The two facilities are designed to house more than 3,000 cabinets, enabling Equinix to provide low-latency, reliable, digital services across Thailand and the south-east Asian region, according to the company.
Equinix joins the likes of AWS, Google and Oracle in the scramble to invest in cloud and supporting infrastructure in Asia, with an eye to the emerging AI market – see Cloud titans plant AI flags in Asia.
But while those companies have, for the most part, concentrated on constructing cloud datacentres and cloud regions, Equinix has settled into more of a supporting, but no less important, role specialising in the networks and connectivity required to make all the databases and cloud instances talk to each other and to their users.
That role is getting even more important as inter-datacentre traffic – already far larger than user-to-cloud traffic – continues to grow strongly as a proportion of the whole, spurred on by expectations for the huge global data flows required to ‘train’ the large language models (LLMs) necessary to sustain GenAI services.
Equinix reckons it has the systems, software and infrastructure to manage the complex low-latency data exchange between cloud datacentres, which is increasingly necessary as customers opt for multiple and hybrid public/private cloud applications.

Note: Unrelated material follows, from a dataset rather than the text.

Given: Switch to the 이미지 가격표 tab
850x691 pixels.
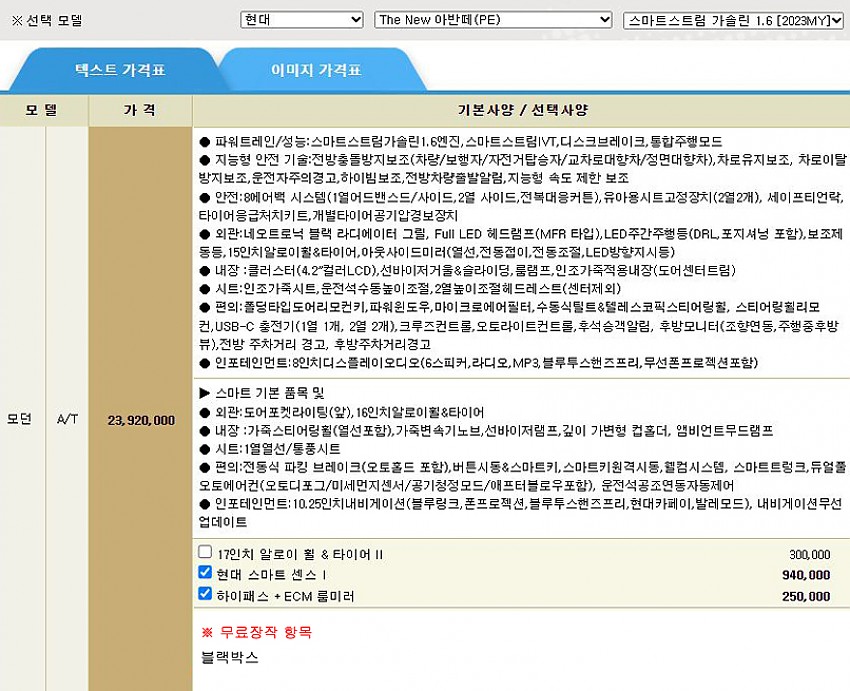Looking at the screenshot, I should [x=316, y=71].
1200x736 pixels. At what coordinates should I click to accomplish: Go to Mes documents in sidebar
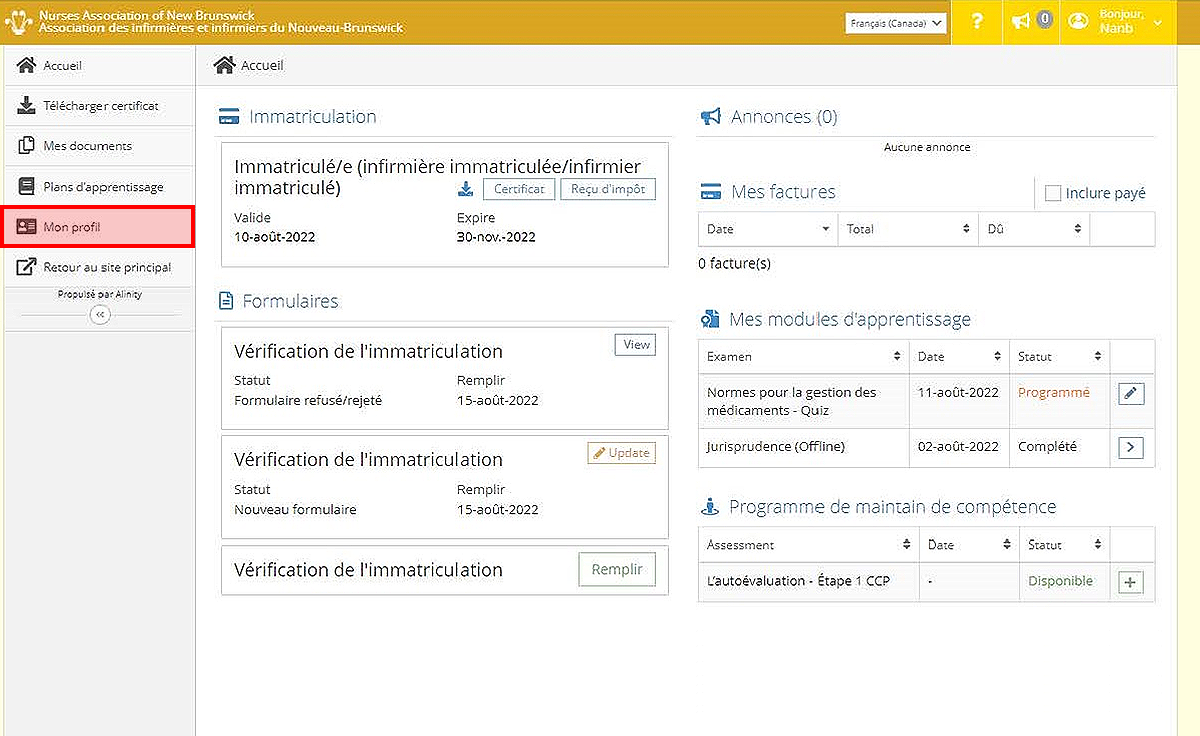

Equinix, based in Redwood City, California, currently has well over 200 datacentres globally, linked by its extensive global data network and doesn’t just provide connectivity for cloud players to stitch together intercloud traffic links and provide user connections, telcos will likely find value in a global connectivity partner, replete with points of presence capable of hosting virtualised service functions for voice, 5G, content distribution and SD-WAN.
Orange, for instance, announced plans in August 2024, to team up with Equinix to expand its network and services reach and accelerate the development of its cloud-enabled New Generation International Network – see Orange turns to Equinix to expand its telco cloud footprint.
Thailand is a good place to set up shop for this role, too, according to Equinix. The government has a strong “cloud first” policy direction while a high internet penetration rate of 85% means the country is well-placed to capitalise on expected strong digital growth.